Transcribe each line of the material with no alterations.

•••

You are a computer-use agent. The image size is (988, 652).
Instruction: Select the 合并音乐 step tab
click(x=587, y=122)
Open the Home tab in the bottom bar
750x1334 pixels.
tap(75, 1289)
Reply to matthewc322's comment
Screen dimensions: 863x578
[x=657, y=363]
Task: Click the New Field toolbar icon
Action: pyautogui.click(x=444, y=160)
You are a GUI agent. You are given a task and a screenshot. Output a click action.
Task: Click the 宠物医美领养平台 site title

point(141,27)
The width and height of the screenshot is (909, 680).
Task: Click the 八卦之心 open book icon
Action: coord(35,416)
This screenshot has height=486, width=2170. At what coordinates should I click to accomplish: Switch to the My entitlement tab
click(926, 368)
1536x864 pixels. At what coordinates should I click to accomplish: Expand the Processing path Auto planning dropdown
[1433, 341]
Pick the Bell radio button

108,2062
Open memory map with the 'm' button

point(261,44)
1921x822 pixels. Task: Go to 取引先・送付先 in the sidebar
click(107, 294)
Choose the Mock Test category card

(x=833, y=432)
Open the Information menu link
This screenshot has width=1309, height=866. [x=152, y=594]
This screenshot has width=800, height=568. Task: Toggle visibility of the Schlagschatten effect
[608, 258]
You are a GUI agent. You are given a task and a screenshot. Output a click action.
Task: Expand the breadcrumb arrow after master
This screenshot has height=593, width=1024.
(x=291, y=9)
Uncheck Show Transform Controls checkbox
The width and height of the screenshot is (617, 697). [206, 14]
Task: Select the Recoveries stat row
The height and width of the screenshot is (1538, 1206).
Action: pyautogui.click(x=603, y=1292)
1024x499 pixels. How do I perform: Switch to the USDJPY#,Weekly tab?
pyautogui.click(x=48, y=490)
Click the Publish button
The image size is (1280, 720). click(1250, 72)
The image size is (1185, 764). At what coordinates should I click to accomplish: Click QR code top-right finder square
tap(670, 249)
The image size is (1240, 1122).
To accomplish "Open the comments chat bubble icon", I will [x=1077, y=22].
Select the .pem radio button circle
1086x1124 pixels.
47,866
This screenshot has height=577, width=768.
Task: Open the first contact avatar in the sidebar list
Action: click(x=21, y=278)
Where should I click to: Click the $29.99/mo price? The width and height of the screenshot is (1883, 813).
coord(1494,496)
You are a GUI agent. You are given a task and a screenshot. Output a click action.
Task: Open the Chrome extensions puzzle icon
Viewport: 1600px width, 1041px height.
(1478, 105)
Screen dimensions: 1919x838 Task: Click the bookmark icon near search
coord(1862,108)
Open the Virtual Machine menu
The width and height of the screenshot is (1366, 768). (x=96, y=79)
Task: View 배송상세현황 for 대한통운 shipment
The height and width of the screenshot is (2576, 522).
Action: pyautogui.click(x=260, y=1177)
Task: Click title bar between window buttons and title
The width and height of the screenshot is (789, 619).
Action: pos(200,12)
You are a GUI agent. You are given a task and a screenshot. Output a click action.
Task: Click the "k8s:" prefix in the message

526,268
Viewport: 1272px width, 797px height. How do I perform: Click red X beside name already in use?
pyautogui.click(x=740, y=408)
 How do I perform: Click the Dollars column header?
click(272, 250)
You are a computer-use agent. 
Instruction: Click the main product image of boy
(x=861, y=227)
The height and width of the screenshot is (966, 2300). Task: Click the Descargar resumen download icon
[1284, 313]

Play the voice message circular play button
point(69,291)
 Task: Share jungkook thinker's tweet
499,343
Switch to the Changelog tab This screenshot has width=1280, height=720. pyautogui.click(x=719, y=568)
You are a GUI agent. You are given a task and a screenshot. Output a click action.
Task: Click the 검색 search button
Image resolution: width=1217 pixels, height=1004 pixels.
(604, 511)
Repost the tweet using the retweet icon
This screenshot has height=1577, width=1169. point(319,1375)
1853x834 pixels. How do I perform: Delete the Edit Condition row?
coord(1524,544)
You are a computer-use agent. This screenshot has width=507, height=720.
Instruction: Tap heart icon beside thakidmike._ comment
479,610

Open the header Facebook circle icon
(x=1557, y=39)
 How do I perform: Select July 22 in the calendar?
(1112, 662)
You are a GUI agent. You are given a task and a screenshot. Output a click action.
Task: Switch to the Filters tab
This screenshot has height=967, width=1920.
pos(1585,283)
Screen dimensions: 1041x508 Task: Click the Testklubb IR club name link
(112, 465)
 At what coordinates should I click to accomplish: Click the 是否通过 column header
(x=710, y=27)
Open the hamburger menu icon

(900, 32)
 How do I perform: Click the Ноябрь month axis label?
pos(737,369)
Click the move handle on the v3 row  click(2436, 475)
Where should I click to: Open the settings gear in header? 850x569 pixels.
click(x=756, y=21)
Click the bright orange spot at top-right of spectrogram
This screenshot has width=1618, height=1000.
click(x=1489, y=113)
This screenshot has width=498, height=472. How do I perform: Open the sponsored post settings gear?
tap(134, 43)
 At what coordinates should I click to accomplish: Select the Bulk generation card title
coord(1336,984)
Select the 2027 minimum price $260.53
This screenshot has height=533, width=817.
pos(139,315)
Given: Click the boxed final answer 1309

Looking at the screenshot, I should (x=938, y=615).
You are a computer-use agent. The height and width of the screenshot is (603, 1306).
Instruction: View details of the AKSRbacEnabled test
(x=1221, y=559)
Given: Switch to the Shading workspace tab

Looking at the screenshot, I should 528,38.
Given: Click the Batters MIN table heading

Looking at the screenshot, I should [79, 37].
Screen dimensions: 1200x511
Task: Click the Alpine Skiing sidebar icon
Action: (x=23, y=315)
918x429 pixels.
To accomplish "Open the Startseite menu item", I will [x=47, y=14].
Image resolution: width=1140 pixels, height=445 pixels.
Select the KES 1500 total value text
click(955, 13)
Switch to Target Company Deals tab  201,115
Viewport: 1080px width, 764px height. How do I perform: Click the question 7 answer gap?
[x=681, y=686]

•••

--- Exercise result ---
You are a computer-use agent. The image size is (988, 652).
Instruction: Select the 合并音乐 step tab
click(x=587, y=122)
Open the Home tab in the bottom bar
750x1334 pixels.
tap(75, 1289)
Reply to matthewc322's comment
Screen dimensions: 863x578
[x=657, y=363]
Task: Click the New Field toolbar icon
Action: pyautogui.click(x=444, y=160)
You are a GUI agent. You are given a task and a screenshot. Output a click action.
Task: Click the 宠物医美领养平台 site title

point(141,27)
The width and height of the screenshot is (909, 680).
Task: Click the 八卦之心 open book icon
Action: coord(35,416)
This screenshot has height=486, width=2170. At what coordinates should I click to accomplish: Switch to the My entitlement tab
click(926, 368)
1536x864 pixels. At what coordinates should I click to accomplish: Expand the Processing path Auto planning dropdown
[1433, 341]
Pick the Bell radio button

108,2062
Open memory map with the 'm' button

point(261,44)
1921x822 pixels. Task: Go to 取引先・送付先 in the sidebar
click(107, 294)
Choose the Mock Test category card

(x=833, y=432)
Open the Information menu link
This screenshot has width=1309, height=866. [x=152, y=594]
This screenshot has width=800, height=568. Task: Toggle visibility of the Schlagschatten effect
[608, 258]
You are a GUI agent. You are given a task and a screenshot. Output a click action.
Task: Expand the breadcrumb arrow after master
This screenshot has height=593, width=1024.
(x=291, y=9)
Uncheck Show Transform Controls checkbox
The width and height of the screenshot is (617, 697). [206, 14]
Task: Select the Recoveries stat row
The height and width of the screenshot is (1538, 1206).
Action: pyautogui.click(x=603, y=1292)
1024x499 pixels. How do I perform: Switch to the USDJPY#,Weekly tab?
pyautogui.click(x=48, y=490)
Click the Publish button
The image size is (1280, 720). click(1250, 72)
The image size is (1185, 764). At what coordinates should I click to accomplish: Click QR code top-right finder square
tap(670, 249)
The image size is (1240, 1122).
To accomplish "Open the comments chat bubble icon", I will [x=1077, y=22].
Select the .pem radio button circle
1086x1124 pixels.
47,866
This screenshot has height=577, width=768.
Task: Open the first contact avatar in the sidebar list
Action: click(x=21, y=278)
Where should I click to: Click the $29.99/mo price? The width and height of the screenshot is (1883, 813).
coord(1494,496)
You are a GUI agent. You are given a task and a screenshot. Output a click action.
Task: Open the Chrome extensions puzzle icon
Viewport: 1600px width, 1041px height.
(1478, 105)
Screen dimensions: 1919x838 Task: Click the bookmark icon near search
coord(1862,108)
Open the Virtual Machine menu
The width and height of the screenshot is (1366, 768). (x=96, y=79)
Task: View 배송상세현황 for 대한통운 shipment
The height and width of the screenshot is (2576, 522).
Action: pyautogui.click(x=260, y=1177)
Task: Click title bar between window buttons and title
The width and height of the screenshot is (789, 619).
Action: pos(200,12)
You are a GUI agent. You are given a task and a screenshot. Output a click action.
Task: Click the "k8s:" prefix in the message

526,268
Viewport: 1272px width, 797px height. How do I perform: Click red X beside name already in use?
pyautogui.click(x=740, y=408)
 How do I perform: Click the Dollars column header?
click(272, 250)
You are a computer-use agent. 
Instruction: Click the main product image of boy
(x=861, y=227)
The height and width of the screenshot is (966, 2300). Task: Click the Descargar resumen download icon
[1284, 313]

Play the voice message circular play button
point(69,291)
 Task: Share jungkook thinker's tweet
499,343
Switch to the Changelog tab This screenshot has width=1280, height=720. pyautogui.click(x=719, y=568)
You are a GUI agent. You are given a task and a screenshot. Output a click action.
Task: Click the 검색 search button
Image resolution: width=1217 pixels, height=1004 pixels.
(604, 511)
Repost the tweet using the retweet icon
This screenshot has height=1577, width=1169. point(319,1375)
1853x834 pixels. How do I perform: Delete the Edit Condition row?
coord(1524,544)
You are a computer-use agent. This screenshot has width=507, height=720.
Instruction: Tap heart icon beside thakidmike._ comment
479,610

Open the header Facebook circle icon
(x=1557, y=39)
 How do I perform: Select July 22 in the calendar?
(1112, 662)
You are a GUI agent. You are given a task and a screenshot. Output a click action.
Task: Switch to the Filters tab
This screenshot has height=967, width=1920.
pos(1585,283)
Screen dimensions: 1041x508 Task: Click the Testklubb IR club name link
(112, 465)
 At what coordinates should I click to accomplish: Click the 是否通过 column header
(x=710, y=27)
Open the hamburger menu icon

(900, 32)
 How do I perform: Click the Ноябрь month axis label?
pos(737,369)
Click the move handle on the v3 row  click(2436, 475)
Where should I click to: Open the settings gear in header? 850x569 pixels.
click(x=756, y=21)
Click the bright orange spot at top-right of spectrogram
This screenshot has width=1618, height=1000.
click(x=1489, y=113)
This screenshot has width=498, height=472. How do I perform: Open the sponsored post settings gear?
tap(134, 43)
 At what coordinates should I click to accomplish: Select the Bulk generation card title
coord(1336,984)
Select the 2027 minimum price $260.53
This screenshot has height=533, width=817.
pos(139,315)
Given: Click the boxed final answer 1309

Looking at the screenshot, I should (x=938, y=615).
You are a computer-use agent. The height and width of the screenshot is (603, 1306).
Instruction: View details of the AKSRbacEnabled test
(x=1221, y=559)
Given: Switch to the Shading workspace tab

Looking at the screenshot, I should 528,38.
Given: Click the Batters MIN table heading

Looking at the screenshot, I should [79, 37].
Screen dimensions: 1200x511
Task: Click the Alpine Skiing sidebar icon
Action: (x=23, y=315)
918x429 pixels.
To accomplish "Open the Startseite menu item", I will [x=47, y=14].
Image resolution: width=1140 pixels, height=445 pixels.
Select the KES 1500 total value text
click(955, 13)
Switch to Target Company Deals tab  201,115
Viewport: 1080px width, 764px height. How do I perform: Click the question 7 answer gap?
[x=681, y=686]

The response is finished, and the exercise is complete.